- Aim of the exercise: In the entries below, find the line containing "The height and width of the screenshot is (576, 1024).". Write out that line and all lines after it, exactly, and nothing else.

[Stored items]
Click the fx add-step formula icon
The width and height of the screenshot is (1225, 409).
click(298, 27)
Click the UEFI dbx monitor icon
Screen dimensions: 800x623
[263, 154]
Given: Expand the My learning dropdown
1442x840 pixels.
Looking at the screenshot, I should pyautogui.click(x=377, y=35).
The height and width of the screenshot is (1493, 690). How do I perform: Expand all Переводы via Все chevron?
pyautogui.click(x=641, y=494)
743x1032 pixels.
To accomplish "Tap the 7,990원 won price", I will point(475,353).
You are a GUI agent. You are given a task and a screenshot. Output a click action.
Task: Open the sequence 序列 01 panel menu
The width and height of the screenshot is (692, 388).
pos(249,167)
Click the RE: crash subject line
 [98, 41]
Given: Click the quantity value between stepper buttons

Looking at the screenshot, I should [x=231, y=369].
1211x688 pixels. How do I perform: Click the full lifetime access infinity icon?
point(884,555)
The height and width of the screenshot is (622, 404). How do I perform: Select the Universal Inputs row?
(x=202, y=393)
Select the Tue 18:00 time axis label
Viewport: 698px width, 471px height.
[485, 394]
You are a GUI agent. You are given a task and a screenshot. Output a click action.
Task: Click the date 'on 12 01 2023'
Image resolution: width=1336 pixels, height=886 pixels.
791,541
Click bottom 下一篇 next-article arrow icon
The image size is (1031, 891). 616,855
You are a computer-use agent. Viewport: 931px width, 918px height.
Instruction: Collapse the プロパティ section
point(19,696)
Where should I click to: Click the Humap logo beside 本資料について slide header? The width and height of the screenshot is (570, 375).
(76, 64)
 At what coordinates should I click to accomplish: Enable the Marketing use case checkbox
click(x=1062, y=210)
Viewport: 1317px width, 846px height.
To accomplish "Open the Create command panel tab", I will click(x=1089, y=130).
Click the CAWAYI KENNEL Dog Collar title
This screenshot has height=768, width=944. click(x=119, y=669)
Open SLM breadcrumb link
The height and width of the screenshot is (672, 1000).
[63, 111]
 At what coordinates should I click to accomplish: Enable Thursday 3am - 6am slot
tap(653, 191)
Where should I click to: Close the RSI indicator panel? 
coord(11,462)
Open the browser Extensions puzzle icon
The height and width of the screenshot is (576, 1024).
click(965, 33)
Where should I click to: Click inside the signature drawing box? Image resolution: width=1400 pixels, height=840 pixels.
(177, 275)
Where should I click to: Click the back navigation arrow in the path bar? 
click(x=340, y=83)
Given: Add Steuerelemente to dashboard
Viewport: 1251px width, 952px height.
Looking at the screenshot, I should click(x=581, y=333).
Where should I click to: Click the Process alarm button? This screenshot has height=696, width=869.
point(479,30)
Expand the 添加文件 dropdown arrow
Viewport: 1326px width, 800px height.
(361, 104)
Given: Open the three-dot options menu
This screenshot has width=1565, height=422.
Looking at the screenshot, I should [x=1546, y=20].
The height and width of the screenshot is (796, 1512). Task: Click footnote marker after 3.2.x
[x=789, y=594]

- Task solution:
The height and width of the screenshot is (576, 1024).
click(965, 33)
Where should I click to: Click inside the signature drawing box? Image resolution: width=1400 pixels, height=840 pixels.
(177, 275)
Where should I click to: Click the back navigation arrow in the path bar? 
click(x=340, y=83)
Given: Add Steuerelemente to dashboard
Viewport: 1251px width, 952px height.
Looking at the screenshot, I should click(x=581, y=333).
Where should I click to: Click the Process alarm button? This screenshot has height=696, width=869.
point(479,30)
Expand the 添加文件 dropdown arrow
Viewport: 1326px width, 800px height.
(361, 104)
Given: Open the three-dot options menu
This screenshot has width=1565, height=422.
Looking at the screenshot, I should [x=1546, y=20].
The height and width of the screenshot is (796, 1512). Task: Click footnote marker after 3.2.x
[x=789, y=594]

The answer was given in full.